Source: Content partner // IRIN
PHNOM PENH, 26 August 2011 (IRIN) - Prach Vothy, a single mother of two living with HIV, is struggling to make ends meet. Food for herself and her family is often little more than a bowl of boiled water lilies is one of the cheapest items in the local market.
It's very difficult. We barely get by, said the 41-year-old, who was diagnosed with HIV more than 10 years ago.
She earns just US$65 a month as a domestic worker in the Cambodian capital, Phnom Penh, almost half of which goes on rent, with little left for health, education, clothing and other needs.

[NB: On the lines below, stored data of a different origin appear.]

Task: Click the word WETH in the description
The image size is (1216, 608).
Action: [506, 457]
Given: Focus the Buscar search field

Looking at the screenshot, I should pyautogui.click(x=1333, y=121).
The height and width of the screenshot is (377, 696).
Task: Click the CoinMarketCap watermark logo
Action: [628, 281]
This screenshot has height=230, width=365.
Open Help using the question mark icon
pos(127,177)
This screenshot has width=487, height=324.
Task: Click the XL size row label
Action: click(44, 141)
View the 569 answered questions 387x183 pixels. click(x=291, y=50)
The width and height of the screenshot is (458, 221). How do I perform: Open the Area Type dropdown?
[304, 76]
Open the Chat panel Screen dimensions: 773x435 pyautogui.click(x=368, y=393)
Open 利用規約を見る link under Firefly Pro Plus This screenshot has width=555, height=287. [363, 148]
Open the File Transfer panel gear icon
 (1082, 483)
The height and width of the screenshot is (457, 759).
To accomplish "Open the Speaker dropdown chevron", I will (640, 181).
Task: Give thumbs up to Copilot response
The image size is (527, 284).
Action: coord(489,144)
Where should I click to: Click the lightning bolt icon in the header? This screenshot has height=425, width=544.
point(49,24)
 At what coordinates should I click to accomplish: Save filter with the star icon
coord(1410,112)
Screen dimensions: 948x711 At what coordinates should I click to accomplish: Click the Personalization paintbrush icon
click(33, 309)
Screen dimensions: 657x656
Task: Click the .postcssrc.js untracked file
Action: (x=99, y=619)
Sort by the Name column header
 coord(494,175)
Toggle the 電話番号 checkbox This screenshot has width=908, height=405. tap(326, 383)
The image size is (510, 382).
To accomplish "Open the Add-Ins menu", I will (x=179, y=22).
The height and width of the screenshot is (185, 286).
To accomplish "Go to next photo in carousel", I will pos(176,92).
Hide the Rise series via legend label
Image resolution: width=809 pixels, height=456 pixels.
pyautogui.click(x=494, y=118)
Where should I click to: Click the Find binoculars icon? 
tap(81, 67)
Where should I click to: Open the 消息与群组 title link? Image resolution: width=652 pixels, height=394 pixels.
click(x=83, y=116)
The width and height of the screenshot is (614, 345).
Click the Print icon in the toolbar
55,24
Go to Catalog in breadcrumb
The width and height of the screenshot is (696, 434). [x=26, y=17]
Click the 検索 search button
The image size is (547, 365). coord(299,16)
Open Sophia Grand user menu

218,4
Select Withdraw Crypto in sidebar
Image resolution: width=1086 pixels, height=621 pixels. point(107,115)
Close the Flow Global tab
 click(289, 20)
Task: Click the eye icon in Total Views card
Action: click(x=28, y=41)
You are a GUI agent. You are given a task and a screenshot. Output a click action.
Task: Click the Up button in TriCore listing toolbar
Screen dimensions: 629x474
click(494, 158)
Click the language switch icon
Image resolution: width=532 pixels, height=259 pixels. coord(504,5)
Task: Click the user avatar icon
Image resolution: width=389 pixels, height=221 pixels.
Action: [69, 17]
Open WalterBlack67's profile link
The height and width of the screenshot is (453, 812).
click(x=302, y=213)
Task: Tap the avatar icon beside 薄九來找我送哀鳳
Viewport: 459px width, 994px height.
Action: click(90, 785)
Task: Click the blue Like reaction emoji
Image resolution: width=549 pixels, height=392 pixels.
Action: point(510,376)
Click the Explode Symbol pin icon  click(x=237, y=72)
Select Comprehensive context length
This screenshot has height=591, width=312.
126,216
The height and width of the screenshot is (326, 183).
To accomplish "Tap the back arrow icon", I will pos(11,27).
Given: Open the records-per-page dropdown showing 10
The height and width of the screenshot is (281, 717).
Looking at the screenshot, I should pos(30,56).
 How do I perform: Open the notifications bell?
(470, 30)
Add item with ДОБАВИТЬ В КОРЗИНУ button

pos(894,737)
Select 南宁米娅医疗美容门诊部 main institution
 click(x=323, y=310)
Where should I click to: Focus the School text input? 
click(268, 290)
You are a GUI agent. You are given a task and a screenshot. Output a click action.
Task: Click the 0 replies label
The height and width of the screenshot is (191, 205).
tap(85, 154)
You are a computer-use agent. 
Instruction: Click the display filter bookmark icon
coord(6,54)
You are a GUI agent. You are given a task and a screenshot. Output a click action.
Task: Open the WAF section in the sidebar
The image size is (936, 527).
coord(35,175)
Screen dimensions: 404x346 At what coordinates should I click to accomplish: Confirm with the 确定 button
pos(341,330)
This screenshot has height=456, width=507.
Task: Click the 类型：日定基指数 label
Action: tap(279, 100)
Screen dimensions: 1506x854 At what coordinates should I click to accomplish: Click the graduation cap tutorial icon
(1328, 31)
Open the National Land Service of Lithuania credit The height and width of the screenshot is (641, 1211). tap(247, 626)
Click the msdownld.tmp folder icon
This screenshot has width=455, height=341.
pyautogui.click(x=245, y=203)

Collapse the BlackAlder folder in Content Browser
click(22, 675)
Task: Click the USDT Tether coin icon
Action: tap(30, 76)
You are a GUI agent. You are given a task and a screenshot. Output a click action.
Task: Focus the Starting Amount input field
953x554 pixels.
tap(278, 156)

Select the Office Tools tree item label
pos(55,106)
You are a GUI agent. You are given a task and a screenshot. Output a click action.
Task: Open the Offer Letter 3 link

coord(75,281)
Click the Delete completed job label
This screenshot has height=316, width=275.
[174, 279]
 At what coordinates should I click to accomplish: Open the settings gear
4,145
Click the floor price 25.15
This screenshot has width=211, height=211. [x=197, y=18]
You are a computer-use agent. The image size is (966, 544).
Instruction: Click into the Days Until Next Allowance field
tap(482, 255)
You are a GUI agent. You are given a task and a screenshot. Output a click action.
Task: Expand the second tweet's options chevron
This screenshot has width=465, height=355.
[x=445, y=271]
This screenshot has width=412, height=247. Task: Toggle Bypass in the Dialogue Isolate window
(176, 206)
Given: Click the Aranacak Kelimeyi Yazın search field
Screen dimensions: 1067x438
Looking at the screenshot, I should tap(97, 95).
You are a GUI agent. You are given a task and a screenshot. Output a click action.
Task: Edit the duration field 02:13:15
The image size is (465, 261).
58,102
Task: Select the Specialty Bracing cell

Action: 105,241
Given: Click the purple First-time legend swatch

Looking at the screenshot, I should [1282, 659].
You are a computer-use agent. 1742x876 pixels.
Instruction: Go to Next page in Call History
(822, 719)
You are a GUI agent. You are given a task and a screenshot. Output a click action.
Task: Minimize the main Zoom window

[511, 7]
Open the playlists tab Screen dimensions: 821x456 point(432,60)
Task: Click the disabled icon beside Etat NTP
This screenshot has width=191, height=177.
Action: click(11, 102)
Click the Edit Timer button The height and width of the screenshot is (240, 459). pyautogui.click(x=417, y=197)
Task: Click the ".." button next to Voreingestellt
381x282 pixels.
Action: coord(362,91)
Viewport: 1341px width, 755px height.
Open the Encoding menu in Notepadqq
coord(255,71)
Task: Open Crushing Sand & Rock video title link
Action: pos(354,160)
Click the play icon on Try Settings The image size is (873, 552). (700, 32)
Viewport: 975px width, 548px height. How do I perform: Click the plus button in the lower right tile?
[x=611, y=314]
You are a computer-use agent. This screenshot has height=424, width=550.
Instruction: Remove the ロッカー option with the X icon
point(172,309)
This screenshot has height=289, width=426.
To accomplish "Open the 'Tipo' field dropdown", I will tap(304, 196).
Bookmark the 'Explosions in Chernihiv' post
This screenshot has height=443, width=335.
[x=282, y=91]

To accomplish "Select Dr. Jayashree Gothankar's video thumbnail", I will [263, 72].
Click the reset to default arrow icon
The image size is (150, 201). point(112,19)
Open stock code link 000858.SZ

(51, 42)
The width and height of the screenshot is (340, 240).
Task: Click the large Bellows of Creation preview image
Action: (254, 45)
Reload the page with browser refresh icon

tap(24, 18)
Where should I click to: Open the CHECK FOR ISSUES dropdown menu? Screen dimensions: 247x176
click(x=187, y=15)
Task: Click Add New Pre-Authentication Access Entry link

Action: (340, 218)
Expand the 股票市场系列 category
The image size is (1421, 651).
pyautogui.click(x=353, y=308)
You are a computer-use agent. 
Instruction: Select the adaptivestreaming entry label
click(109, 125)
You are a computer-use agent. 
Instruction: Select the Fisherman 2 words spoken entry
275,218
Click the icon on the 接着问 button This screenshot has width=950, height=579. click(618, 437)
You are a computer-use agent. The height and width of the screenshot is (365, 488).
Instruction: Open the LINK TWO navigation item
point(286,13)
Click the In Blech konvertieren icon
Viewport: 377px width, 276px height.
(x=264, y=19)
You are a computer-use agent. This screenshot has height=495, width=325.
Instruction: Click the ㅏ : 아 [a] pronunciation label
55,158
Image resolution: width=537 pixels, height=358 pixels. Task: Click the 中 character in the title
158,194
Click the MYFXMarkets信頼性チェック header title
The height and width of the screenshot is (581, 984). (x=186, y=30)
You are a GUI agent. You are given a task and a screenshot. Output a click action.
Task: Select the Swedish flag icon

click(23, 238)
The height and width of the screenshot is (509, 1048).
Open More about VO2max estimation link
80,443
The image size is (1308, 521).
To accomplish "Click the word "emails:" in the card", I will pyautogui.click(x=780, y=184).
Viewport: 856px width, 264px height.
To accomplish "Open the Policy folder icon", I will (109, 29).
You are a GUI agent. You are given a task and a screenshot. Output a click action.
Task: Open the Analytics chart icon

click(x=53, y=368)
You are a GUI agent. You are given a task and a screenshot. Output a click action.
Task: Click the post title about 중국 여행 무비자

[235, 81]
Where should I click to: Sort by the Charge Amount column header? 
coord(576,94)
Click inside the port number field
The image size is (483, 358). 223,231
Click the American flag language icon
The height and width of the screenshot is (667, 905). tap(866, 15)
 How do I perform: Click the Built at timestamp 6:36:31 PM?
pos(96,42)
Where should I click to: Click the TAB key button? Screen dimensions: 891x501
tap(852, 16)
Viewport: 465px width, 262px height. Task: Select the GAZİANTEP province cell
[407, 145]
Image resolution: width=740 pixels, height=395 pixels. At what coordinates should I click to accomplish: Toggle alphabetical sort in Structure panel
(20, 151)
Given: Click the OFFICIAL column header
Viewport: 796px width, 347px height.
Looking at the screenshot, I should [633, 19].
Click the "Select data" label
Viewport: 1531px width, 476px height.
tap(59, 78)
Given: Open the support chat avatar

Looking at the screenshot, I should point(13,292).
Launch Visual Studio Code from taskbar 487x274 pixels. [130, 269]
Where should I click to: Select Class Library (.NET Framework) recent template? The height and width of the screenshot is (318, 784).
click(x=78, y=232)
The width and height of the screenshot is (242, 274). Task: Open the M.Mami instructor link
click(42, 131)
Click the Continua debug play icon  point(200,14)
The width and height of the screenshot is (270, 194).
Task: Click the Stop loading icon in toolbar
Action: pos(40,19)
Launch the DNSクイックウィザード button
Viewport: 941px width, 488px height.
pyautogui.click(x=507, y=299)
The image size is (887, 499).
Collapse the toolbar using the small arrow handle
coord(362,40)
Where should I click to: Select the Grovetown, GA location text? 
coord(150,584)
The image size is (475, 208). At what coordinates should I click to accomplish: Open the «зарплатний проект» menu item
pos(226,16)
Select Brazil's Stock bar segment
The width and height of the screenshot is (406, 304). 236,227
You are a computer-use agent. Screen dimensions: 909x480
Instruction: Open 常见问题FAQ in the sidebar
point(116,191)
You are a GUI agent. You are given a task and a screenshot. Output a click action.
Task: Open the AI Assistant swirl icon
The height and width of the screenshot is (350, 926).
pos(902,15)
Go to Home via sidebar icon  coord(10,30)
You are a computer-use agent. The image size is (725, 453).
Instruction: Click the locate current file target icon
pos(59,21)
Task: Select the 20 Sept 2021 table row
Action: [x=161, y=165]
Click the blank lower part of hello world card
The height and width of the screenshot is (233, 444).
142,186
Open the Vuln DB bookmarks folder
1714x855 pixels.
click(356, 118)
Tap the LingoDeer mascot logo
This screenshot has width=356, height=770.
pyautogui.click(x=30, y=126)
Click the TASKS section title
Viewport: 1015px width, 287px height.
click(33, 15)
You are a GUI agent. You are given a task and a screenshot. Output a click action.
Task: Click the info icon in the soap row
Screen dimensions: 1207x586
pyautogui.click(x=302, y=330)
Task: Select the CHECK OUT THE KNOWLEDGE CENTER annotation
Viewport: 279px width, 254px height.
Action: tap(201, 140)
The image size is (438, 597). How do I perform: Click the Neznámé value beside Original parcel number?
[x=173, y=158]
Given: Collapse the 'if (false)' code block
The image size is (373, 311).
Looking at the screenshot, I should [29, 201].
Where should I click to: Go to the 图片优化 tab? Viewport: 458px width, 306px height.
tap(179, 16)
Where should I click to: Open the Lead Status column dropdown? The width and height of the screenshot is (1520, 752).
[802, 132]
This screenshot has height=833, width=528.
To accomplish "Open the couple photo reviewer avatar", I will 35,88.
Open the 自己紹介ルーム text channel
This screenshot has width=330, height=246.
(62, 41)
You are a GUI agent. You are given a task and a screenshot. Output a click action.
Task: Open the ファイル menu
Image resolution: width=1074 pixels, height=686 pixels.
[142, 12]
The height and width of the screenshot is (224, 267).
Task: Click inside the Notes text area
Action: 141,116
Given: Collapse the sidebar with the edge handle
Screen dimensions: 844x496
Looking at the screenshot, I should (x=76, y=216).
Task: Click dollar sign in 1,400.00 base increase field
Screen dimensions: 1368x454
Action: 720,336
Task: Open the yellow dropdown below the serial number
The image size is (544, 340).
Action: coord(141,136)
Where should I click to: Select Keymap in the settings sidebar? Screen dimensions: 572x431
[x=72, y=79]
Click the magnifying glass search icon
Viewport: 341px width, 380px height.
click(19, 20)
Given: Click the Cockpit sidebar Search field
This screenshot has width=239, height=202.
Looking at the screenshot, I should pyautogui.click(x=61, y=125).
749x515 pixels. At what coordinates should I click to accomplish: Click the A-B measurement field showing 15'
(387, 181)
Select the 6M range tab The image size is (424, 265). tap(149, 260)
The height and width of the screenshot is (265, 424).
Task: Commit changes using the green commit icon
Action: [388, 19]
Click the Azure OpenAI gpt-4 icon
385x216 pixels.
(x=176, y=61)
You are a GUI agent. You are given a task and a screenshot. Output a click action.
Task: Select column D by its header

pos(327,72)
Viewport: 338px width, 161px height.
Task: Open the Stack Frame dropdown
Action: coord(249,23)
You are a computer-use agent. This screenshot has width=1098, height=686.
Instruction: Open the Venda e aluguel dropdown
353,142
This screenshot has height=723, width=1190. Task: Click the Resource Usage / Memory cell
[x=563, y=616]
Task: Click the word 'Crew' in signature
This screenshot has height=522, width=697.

My biggest fear is if the children get sick I simply can't afford it, she said.
Socioeconomic impact
According to a 25 August report [ http://www.un.org.kh/undp/knowledge/publications ] by the Cambodian National AIDS Authority [ http://www.naa.org.kh/ ] and the UN, highlighting the economic and social challenges faced by HIV-affected households in Cambodia, her story is not unusual.
Most of the more than 75,000 HIV-positive Cambodians face similar challenges, as do the more than 60,000 households directly affected by the virus.
Most of the people living with HIV in Cambodia are poor, Sreyluch Leap, a programme officer for the Cambodian People Living with HIV/AIDS Network (CPN+) [ http://www.cpnplus.org/ ] told IRIN/PlusNews. Sadly, such stories are common.
What is new, however, is a much better understanding of the profound impact of HIV/AIDS.
The study highlights the extreme vulnerability of HIV-affected households to economic shock, UN Resident Coordinator Douglas Broderick said at the launch of the report.
Based on data collected via a national survey of more than 4,000 households (2,623 HIV-affected and 1,549 non-affected), the study examined individual and household-level impacts of HIV, as well as impacts on population and macroeconomic growth.
The report found HIV-affected households experienced lower income, combined with increased medical expenses, which meant they turned to poverty-inducing coping mechanisms, including the depletion of savings and assets and higher levels of debt, with negative impacts on food security and psychosocial wellbeing, as well as on the status of women and education of children.
Widowed by their husbands who infected them, women face the toughest time in recovering, Tia Phalla, vice-chairman of the National AIDS Authority, said. And this undermines the whole family structure.
Key findings include the fact that HIV-affected households are twice as likely to be headed by a widow (34 percent versus 17 percent), while more than one-third of HIV-affected households cared for a child orphaned by AIDS, the report said.
In addition, people living with HIV had less income, with 27 percent of respondents reporting having lost their job (or other source of income) since being diagnosed with HIV.
For those able to keep their jobs, income levels were 47 percent lower than before diagnosis.
In general, HIV-affected households earned 25 percent per capita less than non-affected households, the report said, while children in HIV-affected households were more likely to work than those in non-affected households.
Moreover, 65 percent of HIV-affected households had at least one loan, compared with 53 percent of non-affected households, with that debt less likely for constructive reasons, such as improving their dwelling or investing in agricultural production, the main source of livelihood for the country's 14 million population.
Such findings underscore the importance of scaling up HIV-sensitive social protection programmes and ensuring poverty-reduction interventions reach the poorest and most vulnerable members of society, Broderick added.
Macroeconomic impact
The report did not just examine the virus's effect on individuals and their families but also on macroeconomic performance.
In addition to fuelling poverty, straining health resources and eroding family and community structures, cutting deep into the labour force, HIV is also taking its toll on GDP, the report noted.
There is no denying the impact HIV can have on Cambodia's very future and economy, Tia Phalla said. The virus disproportionately strikes young adults and those in their most productive years.
Cambodia's overall GDP is expected to decline by 16.5 percent between 1993 and 2020, the report said.
But the countrys antiretroviral (ARV) programme has successfully averted more than 20,000 deaths between 2003 and 2009 and reduced GDP losses by $100 million annually over the same period.
This proves the cost-effectiveness of universal treatment coverage, Tia Phalla said. Before Cambodia began public ARV provision in 2003, coverage was less than 8 percent, but increased to 92 percent of those eligible for treatment in 2010 and is expected to reach 95 percent coverage by 2015, the report said.